On Friday, 2 November, I will be giving a talk in Athens at the Fifth International Conference of the European Society for the History of Science. The talk will be entitled “The Polemical Construction of an American Style of Scientific Policy Analysis”. For some odd reason I’m listed in the program by my actual first name, Gerald, but it’s me. The talk is part of a small session on “Transnational Economic Science after World War II”, which will also include Tiago Mata and Till Düppe, whom you may know as contributors to the History of Economics Playground blog. Unfortunately, Catherine Herfeld won’t be able to make it.

Albert Wohlstetter (1913-1997)  Image from LIFE photo archive, © Time Inc.

The talk derives from my book manuscript, and it will be about how certain approaches to policy analysis started to be identified as American circa 1960. Part of the answer is that things like “game theory” and “strategic theory” were American. But part of the answer is that it became convenient for certain authors, such as the British physicist and nuclear pundit Patrick Blackett, to portray American policy positions with which they disagreed as the product of a peculiarly abstract “American” style of thinking. This style was often identified with academic economists, and understood to be disengaged from the work of people with practical experience, as well as from any realistic appreciation of human behavior. In subsequent years, the polemical origins of this claim have been forgotten, but historians still deploy it, or a version of it, as a tool of analysis.

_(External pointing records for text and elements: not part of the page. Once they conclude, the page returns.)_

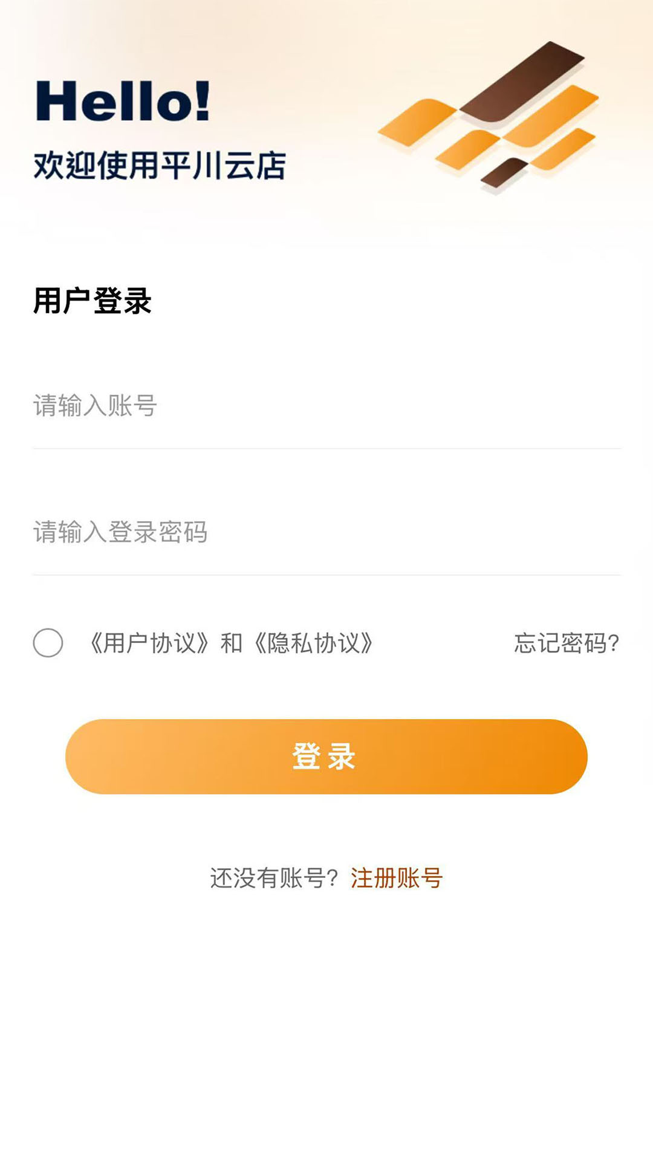Open the 注册账号 register account link
This screenshot has width=653, height=1161.
pos(397,878)
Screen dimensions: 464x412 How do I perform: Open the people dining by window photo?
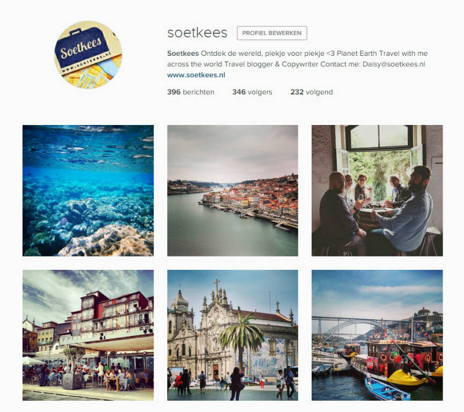[x=377, y=190]
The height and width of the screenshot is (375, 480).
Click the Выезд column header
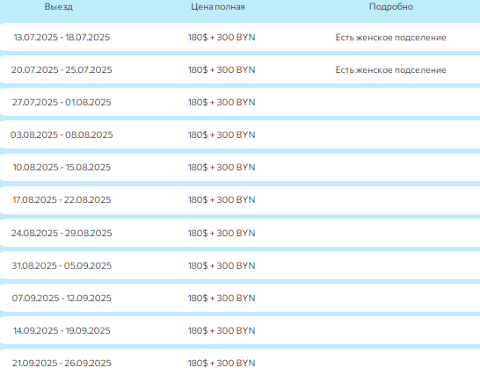(59, 6)
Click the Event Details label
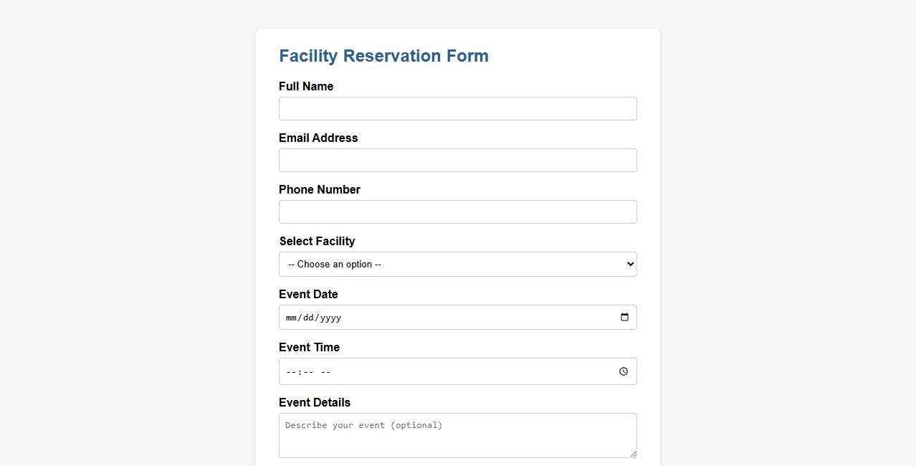 314,402
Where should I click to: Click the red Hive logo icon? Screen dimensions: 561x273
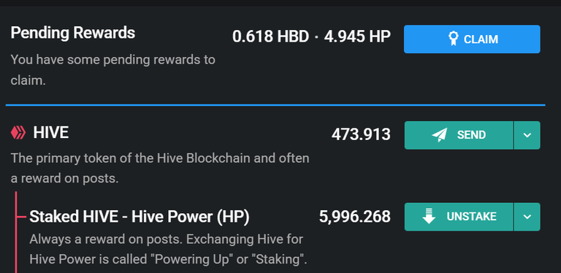click(x=18, y=133)
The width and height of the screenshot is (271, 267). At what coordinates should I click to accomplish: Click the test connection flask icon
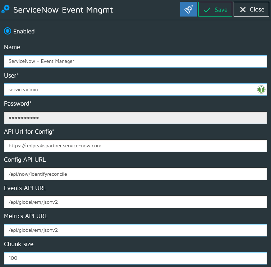point(188,9)
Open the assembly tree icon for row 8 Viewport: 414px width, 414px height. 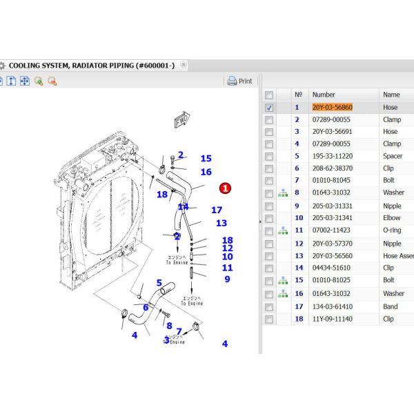pos(283,193)
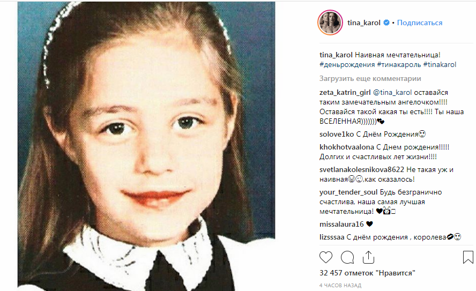
Task: Open the tina_karol profile avatar
Action: click(330, 23)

However, the polemical tactic was actually recognized as such at the time, particularly by RAND Corporation policy analyst Albert Wohlstetter, who is best known for his 1959 article in Foreign Affairs, “The Delicate Balance of Terror” (RAND memo version here). Whatever one might think of his policy positions, Wohlstetter definitely had a keen critical sense. I would point particularly to an aptly titled 1964 essay, “Sin and Games in America”,* in which he scathingly took apart Blackett’s and others’ polemical claims about the nature and assumptions of game theory, its relationship to policy analysis and, specifically, to his and others’ policy positions.

*In Martin Shubik, ed., Game Theory and Related Approaches to Social Behavior (New York, NY: John Wiley & Sons, Inc., 1964), pp. 209-225. A similar critique can be found in an article called “Scientists, Seers, and Strategy,” one version of which was published in Foreign Affairs, another version in a 1964 book called Scientists and National Policy-Making

Modernity, the Cold War, and New Whig Histories of Ideas, Pt. 2

This post is an interlude in my look at Cold War Social Science. It paves the way for further discussion of that book, but contains no reference to its contents.

A new whig historiography of the social sciences, which I began to describe in part 1, posits a crucial role for intellectual figures’ ideas in history. These ideas need not be the source of the broader (non-intellectualized) ideas that drive social and political trends. Intellectuals’ ideas do, however, at least have the power to reinforce such trends by helping to prevent alternative ideas from instigating change. Thus, in this historiography, past intellectuals’ ideas tend to be illiberal ideas.

The historiography is whiggish rather than anti-intellectual in that it is constructed from the narratives of intellectuals who purport to represent the advent of a genuinely liberating intellectual movement. To understand the narrative features of this historiography, it is important to understand how it retains elements of narratives generated by a long line of purportedly liberating intellectual movements, and how it claims to diverge from them.